The majority of Mexican oil and gas facilities, structures and equipment could be considered of a mature age. This stark fact does not make them less operational or unable to perform their functions properly. It does mean that they require support through additional infrastructure if they are to perform to higher industry standards.

This can be particularly true when it comes to Mexican downstream infrastructure. Mexico’s refineries have now accumulated several decades of service, forcing operators to modernize them. A refinery modernization can be expensive and time consuming, creating additional costs and production downtime.

An oil and gas industry adage of recent coinage is that a contemporary refinery should only have two employees, a man and a dog. The man is hired to feed the dog and the dog is hired to make sure the man does not go near the controls. What this means for Mexico is that one of the key aspects of any refinery’s modernization is the installation of industrial wireless monitoring equipment that plays an essential role in the refinery’s automation. 

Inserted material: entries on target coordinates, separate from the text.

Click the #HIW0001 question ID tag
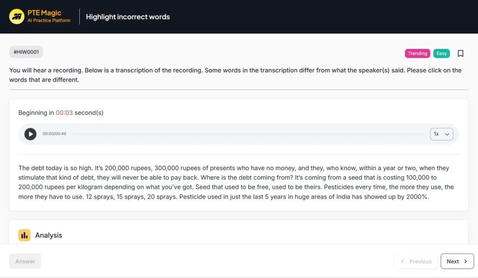The image size is (478, 278). tap(26, 52)
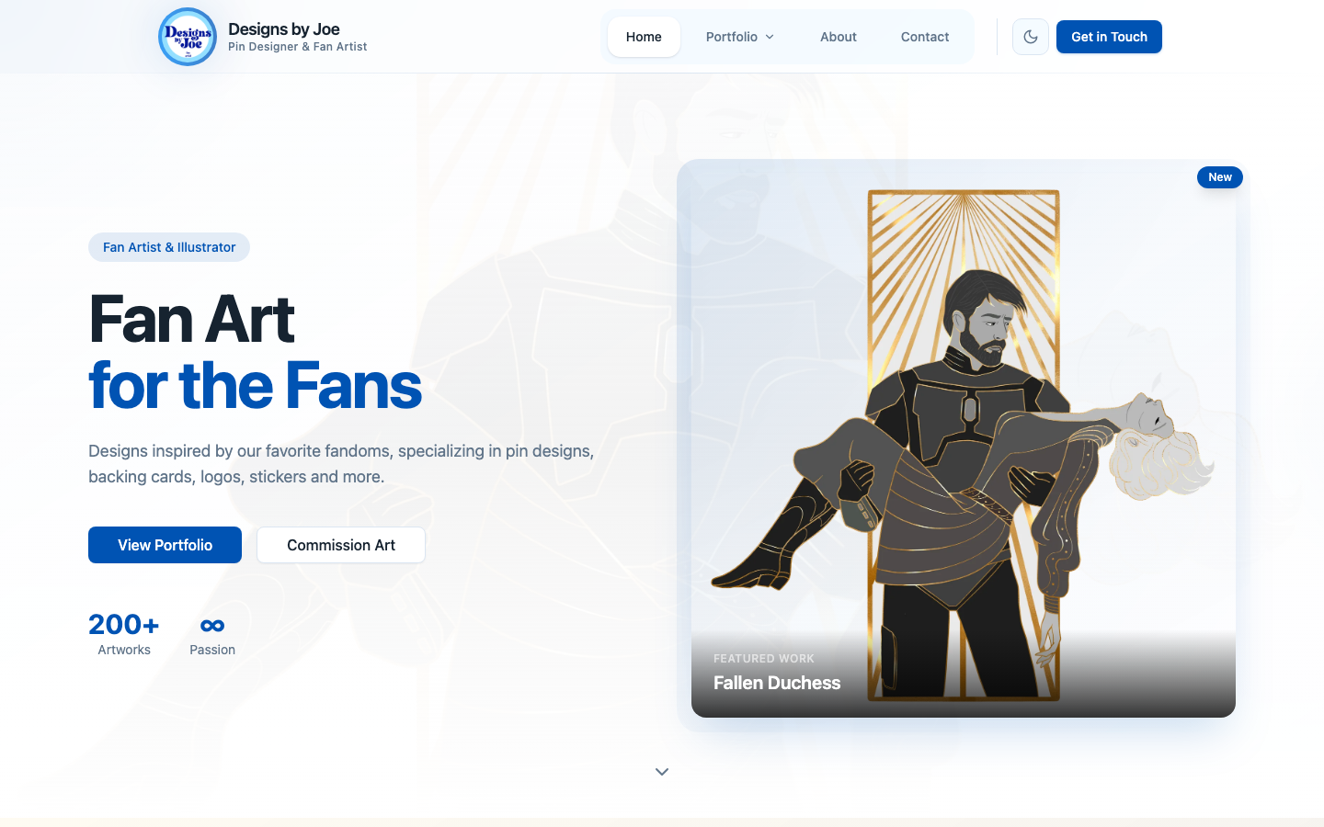Click the scroll-down chevron at the bottom of the hero
The image size is (1324, 827).
coord(662,772)
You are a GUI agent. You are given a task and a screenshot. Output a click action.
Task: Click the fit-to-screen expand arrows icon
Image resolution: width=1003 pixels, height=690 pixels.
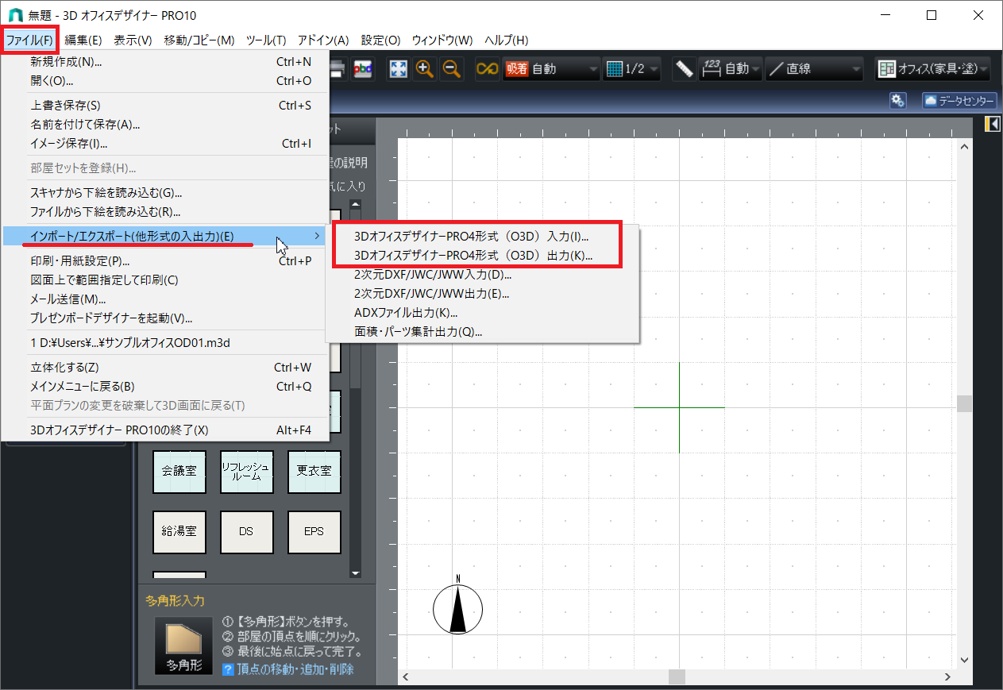pyautogui.click(x=398, y=69)
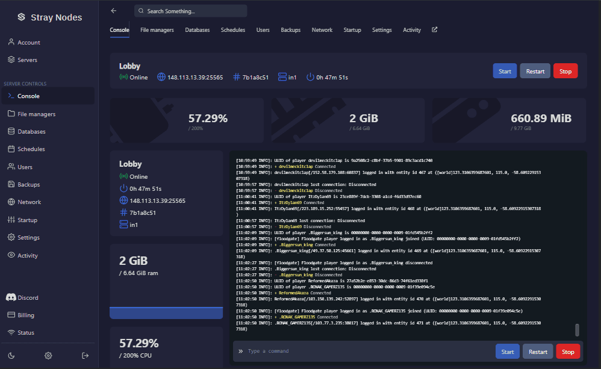Image resolution: width=601 pixels, height=369 pixels.
Task: Click the back arrow icon beside search
Action: pyautogui.click(x=114, y=11)
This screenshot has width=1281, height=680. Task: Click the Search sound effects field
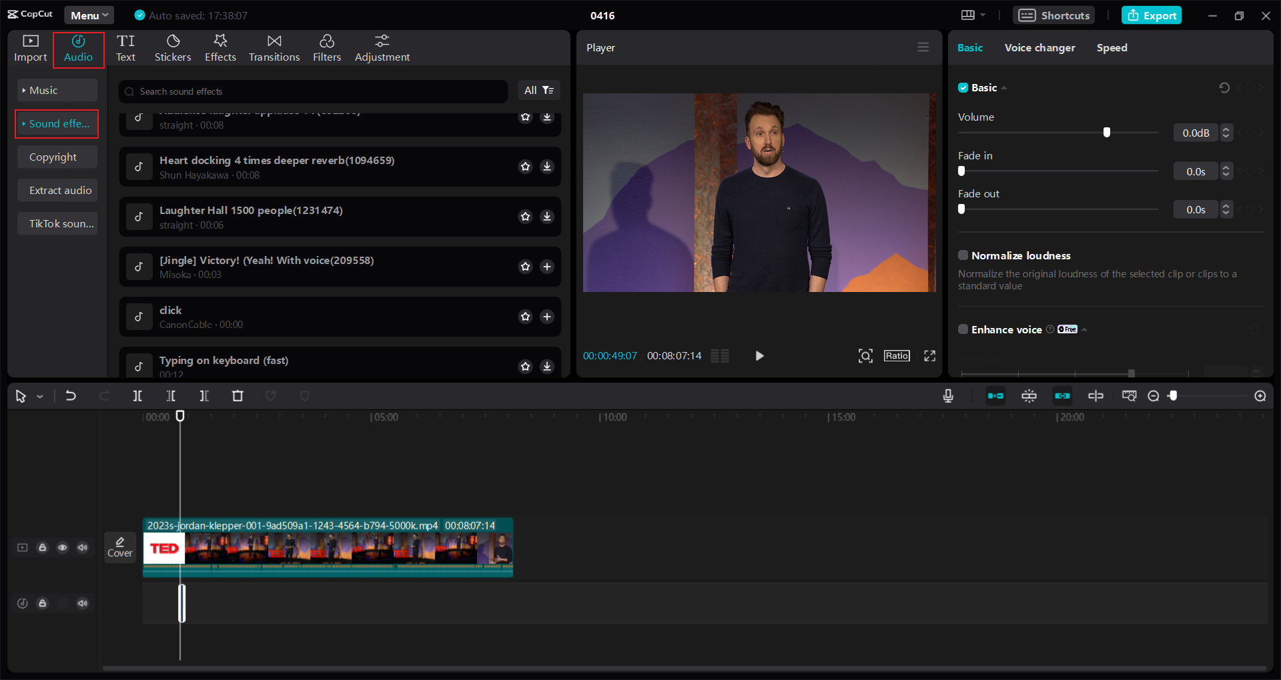tap(314, 91)
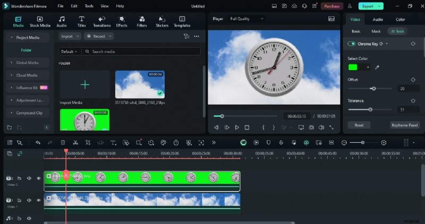425x224 pixels.
Task: Open the Full Quality playback dropdown
Action: click(x=247, y=19)
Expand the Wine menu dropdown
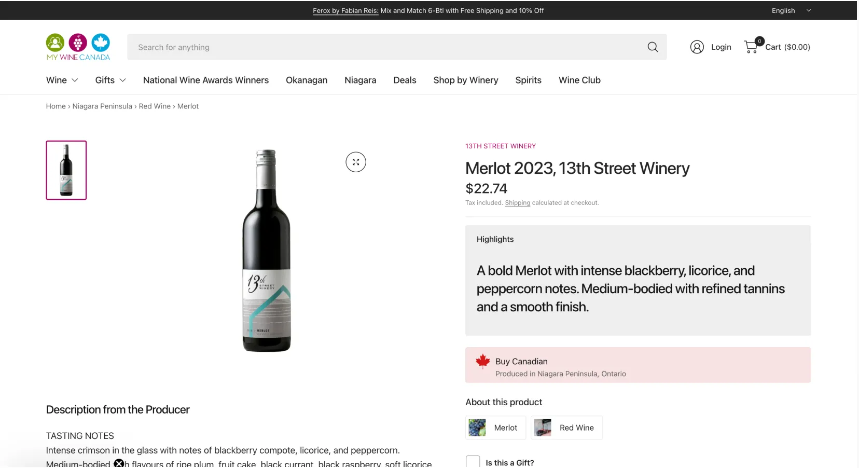The height and width of the screenshot is (468, 859). [62, 80]
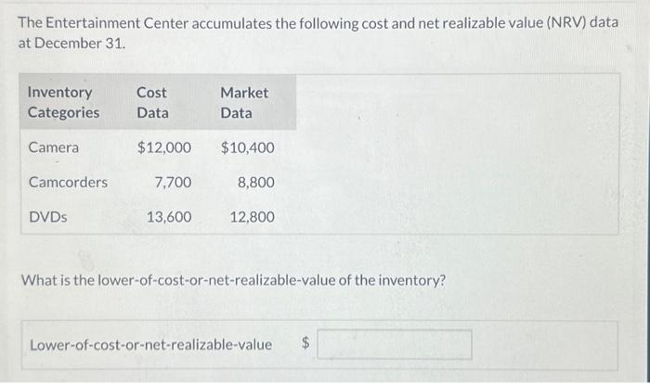
Task: Click the 7,700 Camcorders cost value
Action: [x=173, y=183]
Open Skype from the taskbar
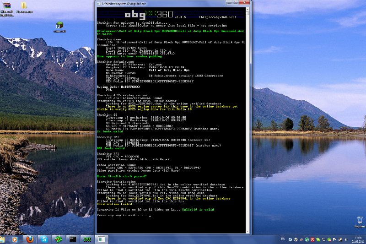This screenshot has width=366, height=244. click(44, 239)
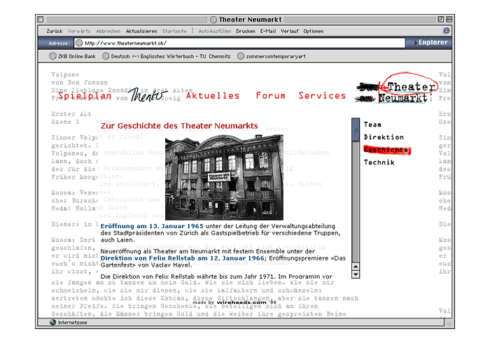Click the Drucken toolbar button

246,32
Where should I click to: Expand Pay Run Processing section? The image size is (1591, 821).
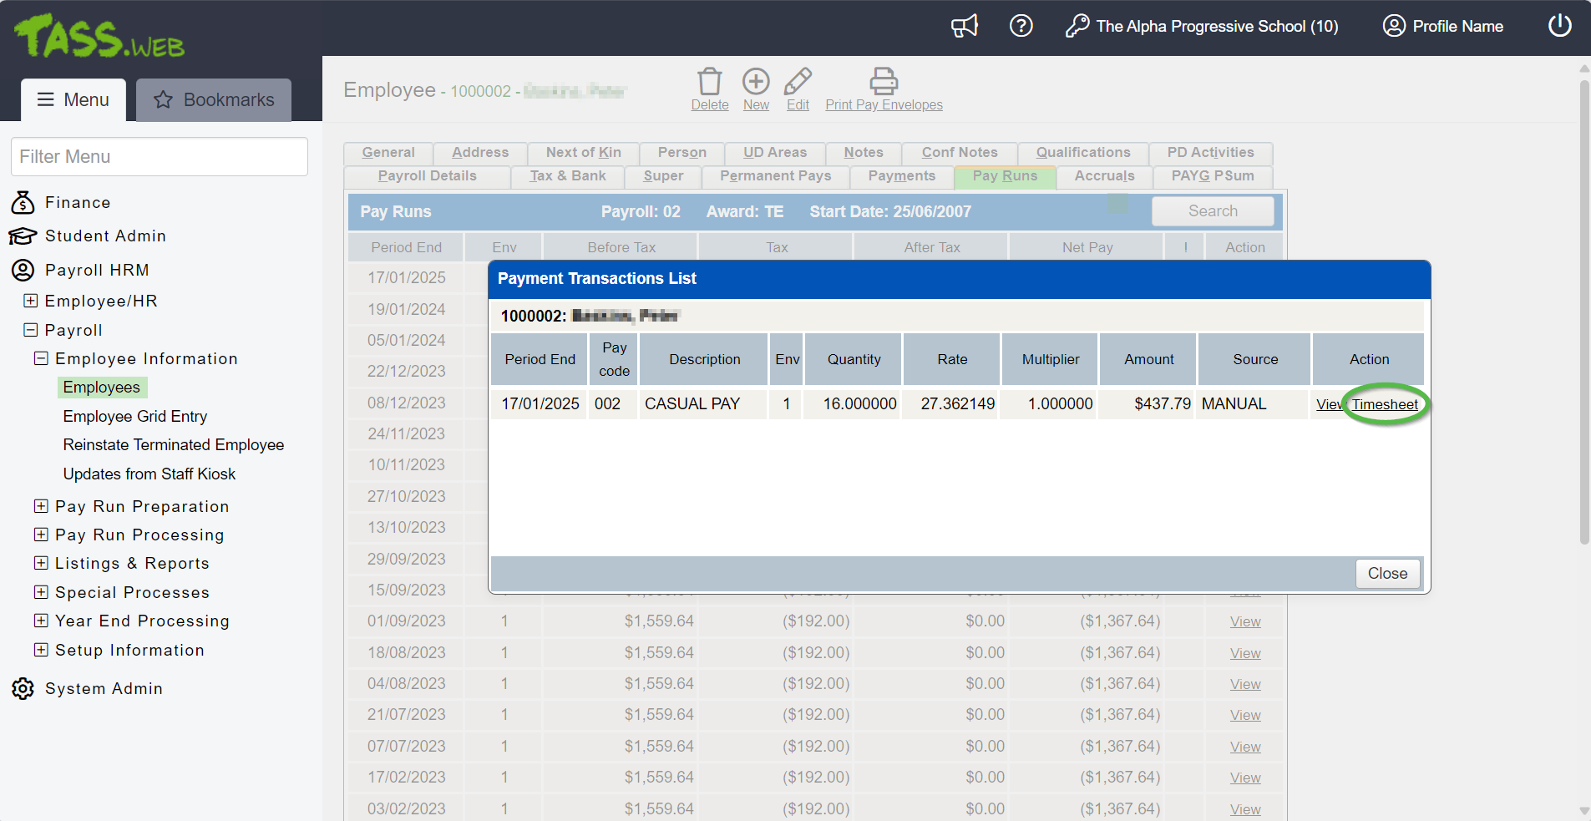tap(41, 535)
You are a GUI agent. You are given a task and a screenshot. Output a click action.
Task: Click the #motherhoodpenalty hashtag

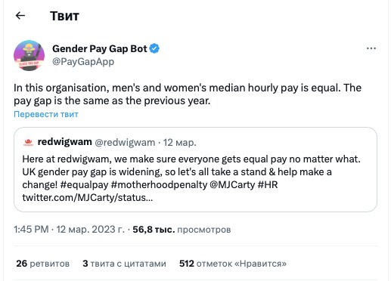pyautogui.click(x=159, y=185)
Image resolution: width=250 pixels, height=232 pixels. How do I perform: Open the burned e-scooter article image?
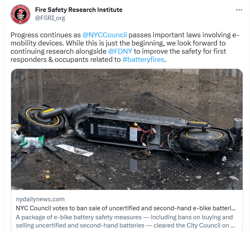[x=127, y=129]
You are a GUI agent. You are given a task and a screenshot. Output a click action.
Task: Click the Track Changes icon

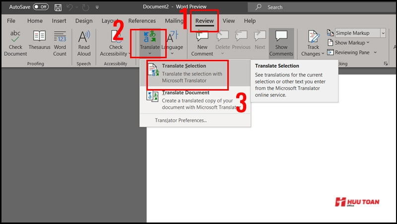tap(313, 37)
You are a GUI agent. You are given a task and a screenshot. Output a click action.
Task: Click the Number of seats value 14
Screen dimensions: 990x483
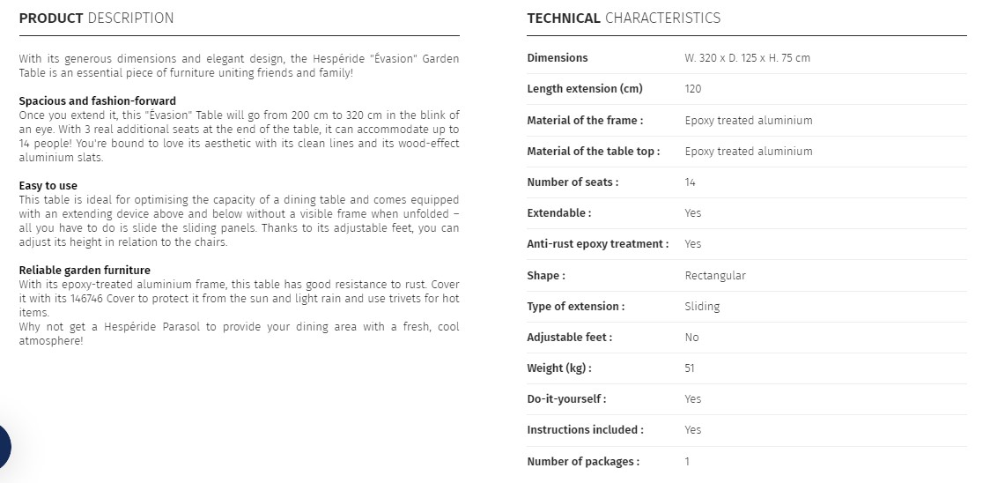point(690,182)
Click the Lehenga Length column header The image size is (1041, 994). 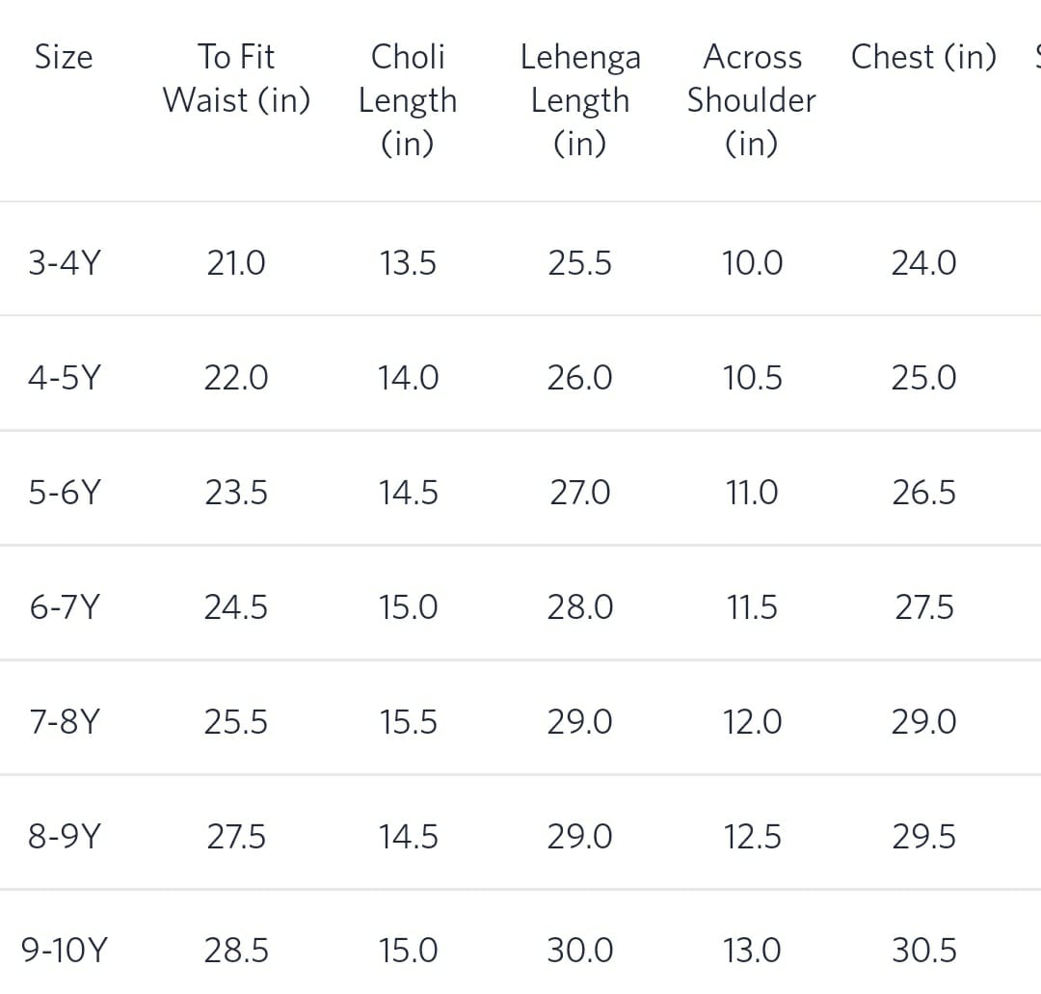coord(579,99)
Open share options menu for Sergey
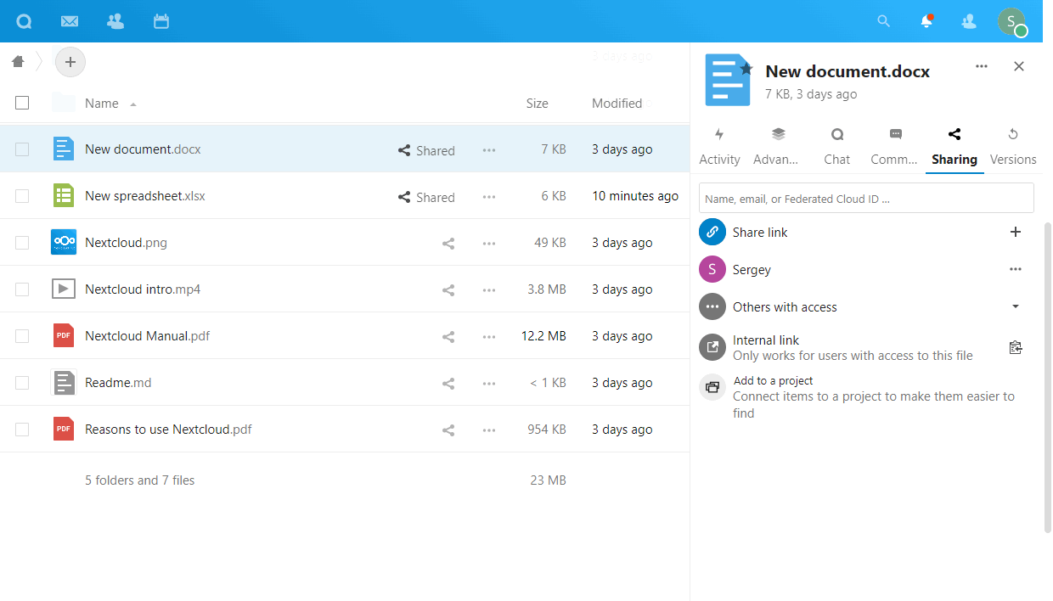 [1015, 269]
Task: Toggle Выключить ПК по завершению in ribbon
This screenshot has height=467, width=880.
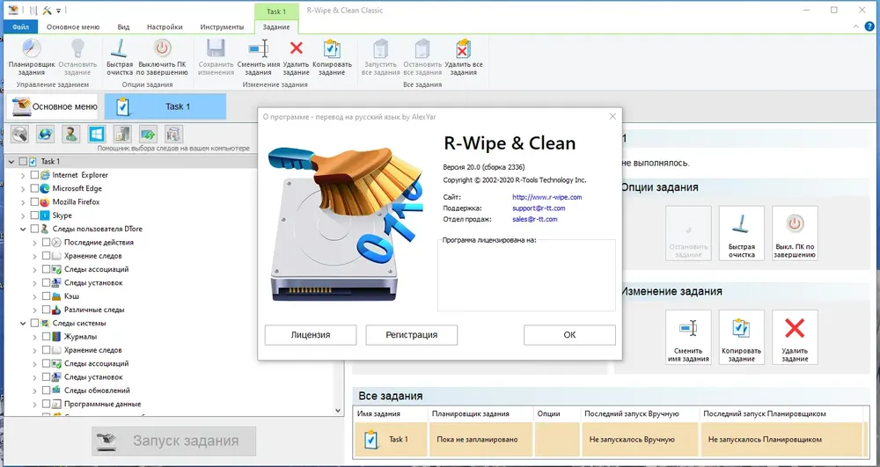Action: tap(163, 57)
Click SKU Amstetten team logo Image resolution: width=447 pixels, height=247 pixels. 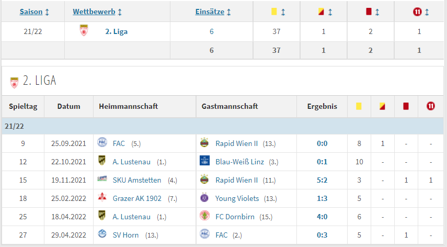tap(102, 179)
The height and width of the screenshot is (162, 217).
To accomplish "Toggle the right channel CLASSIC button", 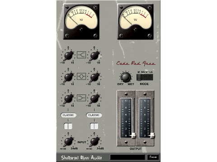I will 94,115.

Construction on the Miguel Hidalgo refinery, known as the Tula Refinery, began in 1972. It was inaugurated in 1976, at a pivotal moment in Mexico’s oil and gas industry: the discovery of the shallow water Cantarell field in the Campeche Basin. At that time, it was believed to be the largest oil field in the world and created the expectation that Mexican oil and gas activities would be comparable to those of the Arabian Peninsula. Its latest modernization happened in 2010 and one of the first actions taken in this process was the implementation of wireless monitoring and analysis components and systems.

Belden became a key service provider in the supply of these technologies, completing the first phase of their implementation in December 2010. Ricardo Velázquez Espinosa, Belden’s former industrial networking solutions manager for Mexico and Central America, said to Control Engineering magazine in its June 2012 edition: “The PEMEX Tula Refinery increased efficiency and is protecting critical cooling tower assets with wireless monitoring and analysis of process and vibration sensor data. Wirelessly transmitted information will help predictive maintenance efforts, and 20 hours per week of manual data collection time can be used more productively.” 

 

Belden is a global supplier of cabling products, industrial networking switches, cybersecurity and solutions that ensure data connectivity in a wide variety of industrial sectors and work environments, including oil and gas.